**Dataset records**:

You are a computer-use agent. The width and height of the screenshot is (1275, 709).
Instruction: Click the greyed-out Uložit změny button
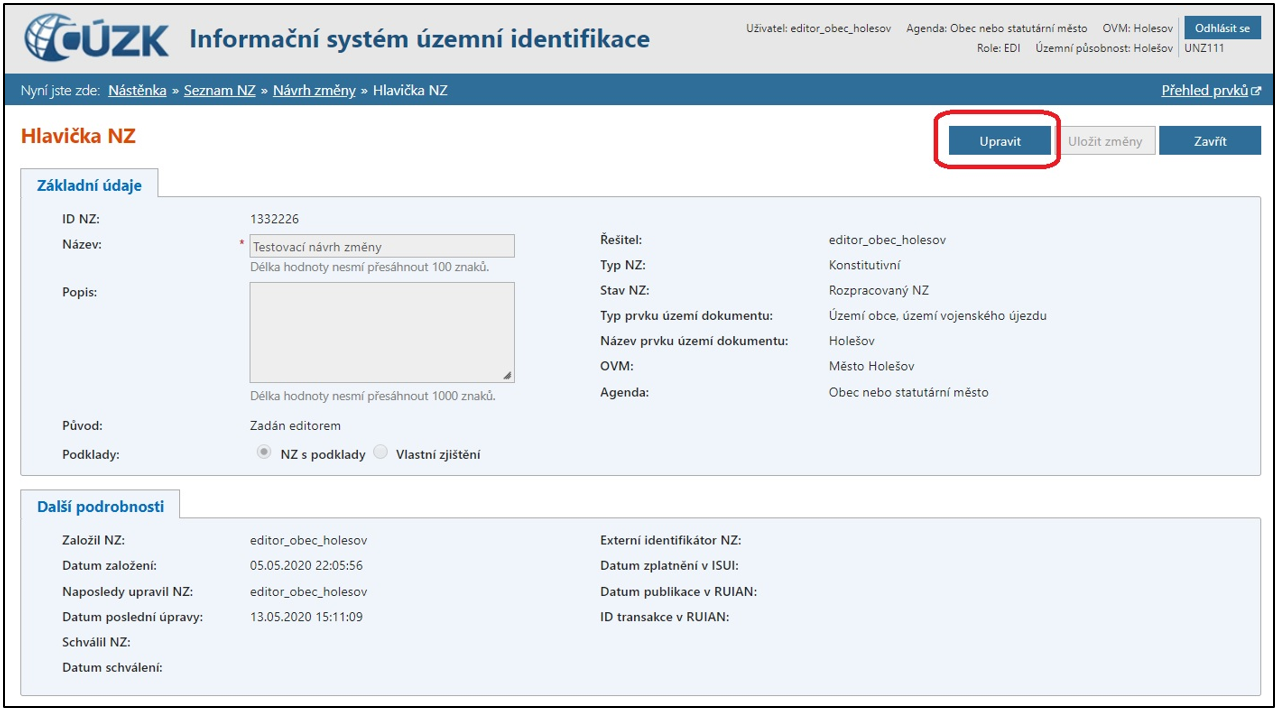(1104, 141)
* * *
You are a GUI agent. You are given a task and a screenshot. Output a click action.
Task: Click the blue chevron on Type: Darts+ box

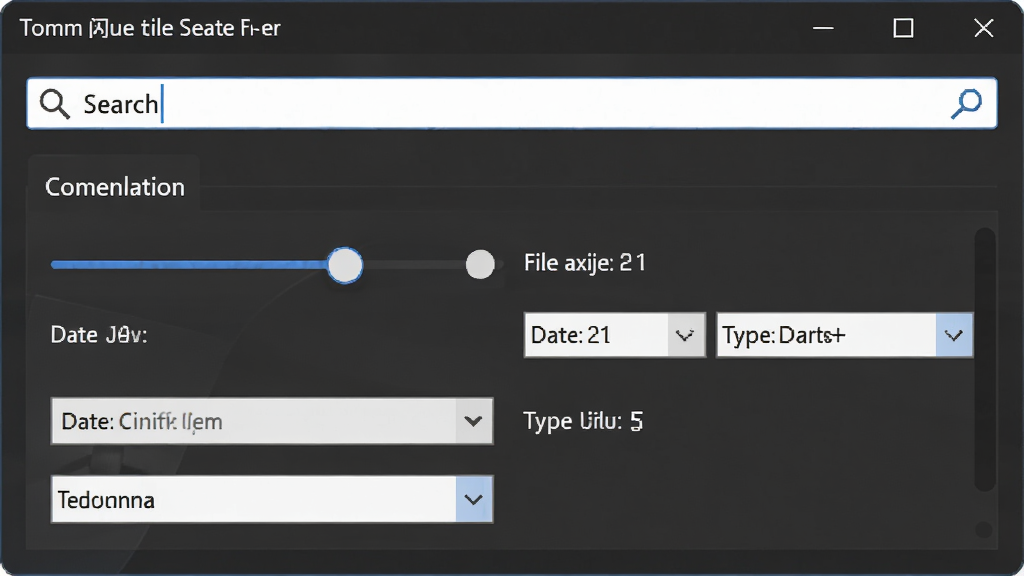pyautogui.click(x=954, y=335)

**Exercise prompt**:
List every line in the records above that contains the word "screenshot".

**Result below**:
You are a computer-use agent. The width and height of the screenshot is (1275, 709).
You are a GUI agent. You are given a task and a screenshot. Output a click action.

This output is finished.